PALABRA DE DIOS TODOS LOS DÍAS: EL CALENDARIO

La oración es el corazón de la vida de la Comunidad de Sant’Egidio, su primera “obra”. Cuando termina el día todas las Comunidades, tanto si son grandes como si son pequeñas, se reúnen alrededor del Señor para escuchar su Palabra y dirigirse a Él en su invocación. Los discípulos no pueden sino estar a los pies de Jesús, como María de Betania, para elegir la “mejor parte” (Lc 10,42) y aprender de Él sus mismos sentimientos (cfr. Flp 2,5).

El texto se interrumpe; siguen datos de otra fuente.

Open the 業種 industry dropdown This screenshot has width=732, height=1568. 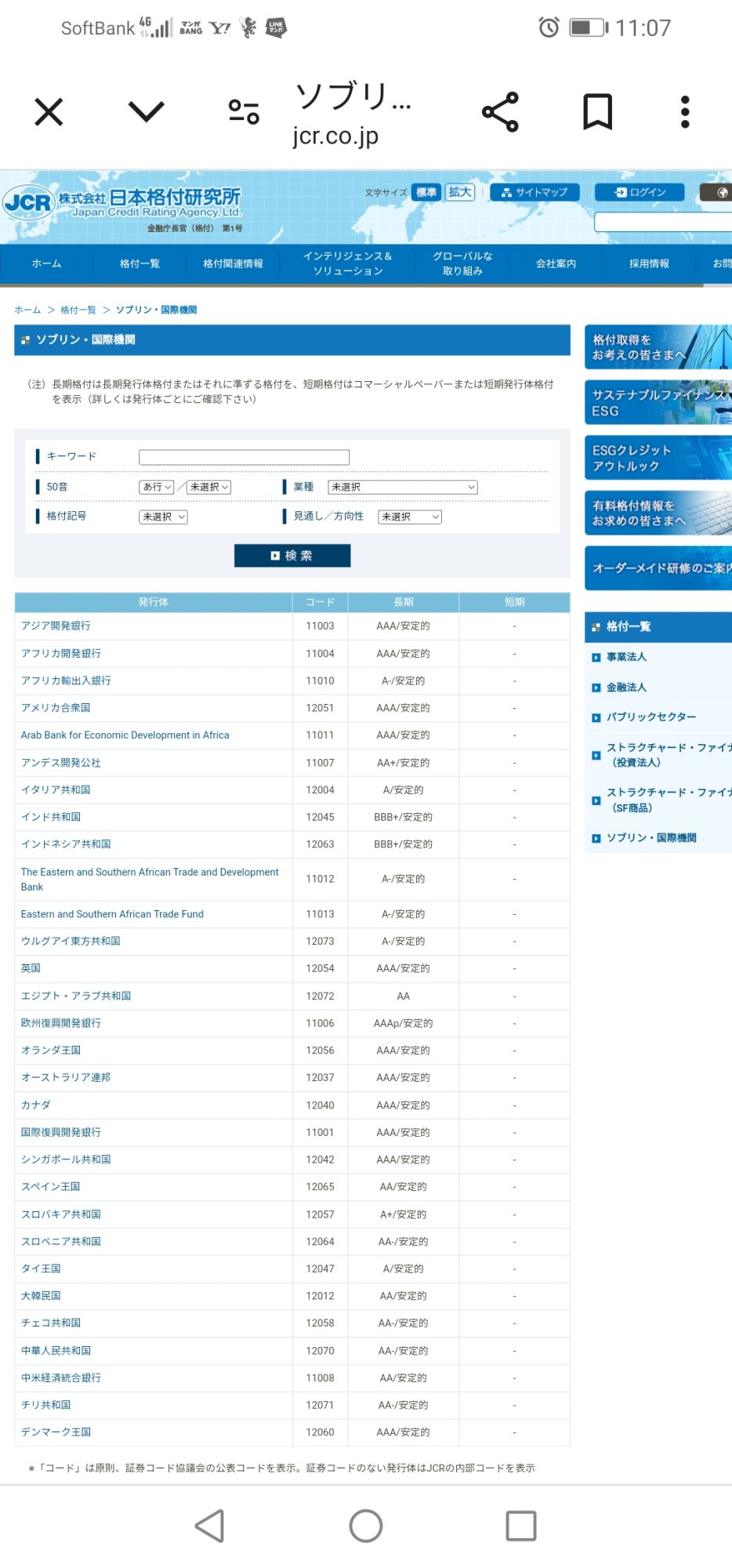[x=403, y=487]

Siempre que la Comunidad vuelve al Señor, hace suya la súplica del discípulo anónimo: “¡Señor, enséñanos a orar” (Lc 11,1). Y Jesús, maestro de oración, continúa contestando: “Cuando oréis, decid: Abbá, Padre”.

Cuando oramos, aunque lo hagamos dentro de nuestro corazón, nunca estamos aislados ni somos huérfanos, porque somos en todo momento miembros de la familia del Señor. En la oración común se ve claramente, además del misterio de la filiación, el de la fraternidad.

Las Comunidades de Sant'Egidio que hay por el mundo se reúnen en los distintos lugares que destinan a la oración y presentan al Señor las esperanzas y los dolores de los hombres y mujeres “vejados y abatidos” de los que habla el Evangelio (Mt 9,37). En aquella gente de entonces se incluyen los habitantes de las ciudades contemporáneas, los pobres que son marginados de la vida, todos aquellos que esperan que alguien les contrate (cfr. Mt 20).

La oración común recoge el grito, la aspiración, el deseo de paz, de curación, de sentido de la vida y de salvación que hay en los hombres y las mujeres de este mundo. La oración nunca es vacía. Sube incesante al Señor para que el llanto se transforme en alegría, la desesperación en felicidad, la angustia en esperanza y la soledad en comunión. Y para que el Reino de Dios llegue pronto a los hombres.